Understanding Diamond Depth
April 19, 2023
Each diamond is unique, and no two customers search for exactly the same thing. They often begin their search with the same basic information, though. When most people pick out a stone, they’ve heard of the four C’s - cut, clarity, color, and carat. However, they likely don’t know everything that goes into those measurements. That type of insight is helpful in choosing (or selling) a stone, and diamond education always results in a more informed conversation during purchase.
For instance, cut is one of the significant components of a diamond, but how is cut determined? It’s more complex than simply tossing out a word like “princess” or “oval.” This article explores the concept of diamond depth, which is an element of its cut, and how depth affects the appearance and quality of a diamond. Spoiler alert: it’s important!
What is Diamond Depth?
In the simplest terms, a diamond’s depth is the measurement from the top to the bottom. You’ll see it written as a percentage and millimeters.
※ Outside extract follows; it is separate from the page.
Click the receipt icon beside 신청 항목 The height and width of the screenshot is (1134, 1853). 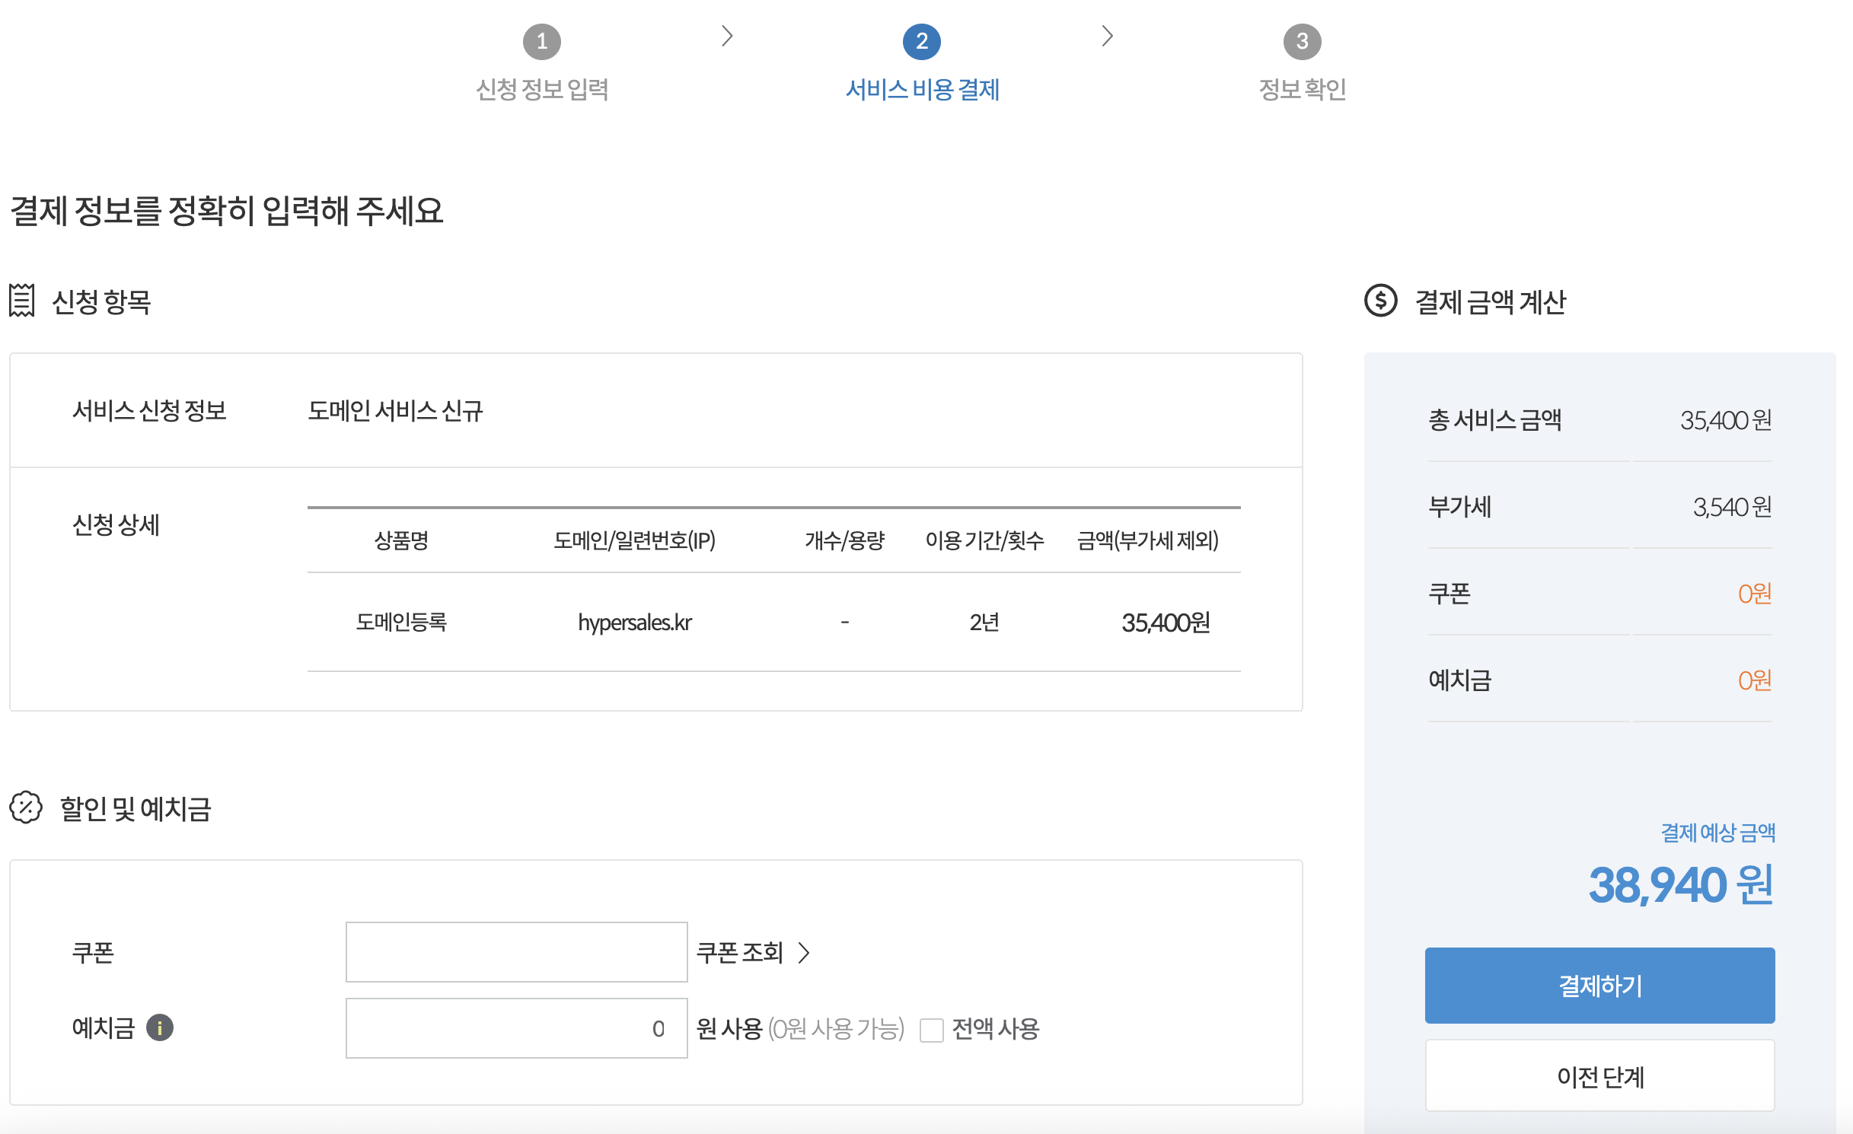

Depth changes depending on the cut of your diamond, so you’re not searching for a specific number across the board.
Diamond depth works hand-in-hand with a diamond’s table, which is the flat surface on top of the stone. When both elements are balanced correctly, you end up with a brilliant, sparkling stone that reflects light in the most beautiful way.
How is Diamond Depth Measured?
Depth is determined by measuring from the diamond’s table (at the top) to the cutlet (at the bottom). The depth percentage is then determined by dividing its height by its width. If you see a higher percentage score, that means the diamond is deeper.
High scores are not necessarily better or worse, though, as the “best” depth varies depending on the cut and how it interacts with the diamond’s table.
Why is the Diamond Depth Important?
Depth changes the pathway that light takes through the stone, so diamonds that are too shallow or too deep will seem dull and lack the “life” of a higher-quality piece. This is true regardless of the diamond cut, as each particular style has an ideal range of depth. If the depth is too deep or too shallow, it always negatively impacts appearance, especially when looking at the diamond from the top down.
What Is the Ideal Diamond Depth?
There isn’t a perfect diamond depth that applies across the board. The right depth percentage depends on the cut of diamond you choose. A round diamond doesn’t have the same depth requirements as an emerald cut, for instance, so there are multiple factors to consider.
Depth is graded, so you’ll know that your diamond has less-than-ideal depth if it receives a grade below what you want. “Poor” signifies exactly that - poor depth quality. Keep in mind, depth is not the only factor that affects appearance. It’s part of the whole picture of a diamond.
As a general rule of thumb, these are the “Excellent” depth percentages corresponding with the following cuts.
|Round||59% - 62.3%|
|Princess||67% - 72.9%|
|Cushion||63% - 67.9%|
|Emerald||63% - 67.9%|
|Oval||58% - 62.9%|
|Pear||67% - 72.9%|
|Radiant||61% - 67.9%|
|Marquise||58% - 62.9%|
As you can see, there is a considerable amount of variation between cut styles. If you’re searching for a “Very Good” quality diamond, there is a bit more allowance with the percentages, too. It’s typically advised that diamond shoppers avoid anything rated lower than “Very Good”.
How Does Diamond Depth Affect a Diamond’s Value?
Because depth has a profound impact on a diamond’s appearance, low-quality depth ratings do affect the stone’s value. A diamond potentially loses thousands of dollars in value if it has a particularly low-quality depth percentage and receives the resulting low grade. It’s no mystery why, either. Even when a stone is properly set in an otherwise beautiful ring or piece of jewelry, its appearance is drastically altered by skewed depth.
What is the Difference Between Shallow-Depth and Deep-Depth Diamonds?
These two terms appeared frequently throughout the article, but what do they actually mean? Going too far in either direction produces the same dull effect, but it is achieved differently.
SHALLOW: Shallow diamonds are stones that are too short. The light moves quickly from the top to the bottom of the diamond, causing a loss of shine and brilliance. You can spot a shallow diamond if its depth percentage dips below the recommended numbers for an “Excellent” or “Very Good” grade.
DEEP: A too-deep diamond has the opposite problem. Light gets lost through the bottom of the diamond and consequently loses a lot of shine and brilliance. Additionally, diamonds with deep cuts may appear smaller than other stones with the same carat weight. Since depth is measured through a combination of length and width, those proportions are off in too-deep diamonds. You could end up with a diamond with shorter width, which consequently looks smaller even in a great setting.
A lot goes into making the “perfect” diamond, and everyone’s definition of that term varies. Even a diamond’s cut consists of more than just its depth. It is an important part of it, though, and shouldn’t be overlooked. Many people want a stone that sparkles and catches the eye, and depth is a major factor in achieving that look.
As you search for the perfect diamond, take a glance at the depth percentages and determine how they stack up against the numbers listed above. In the end, the customer’s preference matters more than any number on a page, but understanding what depth is and how it affects the look of a stone is a great piece of information for the hunt.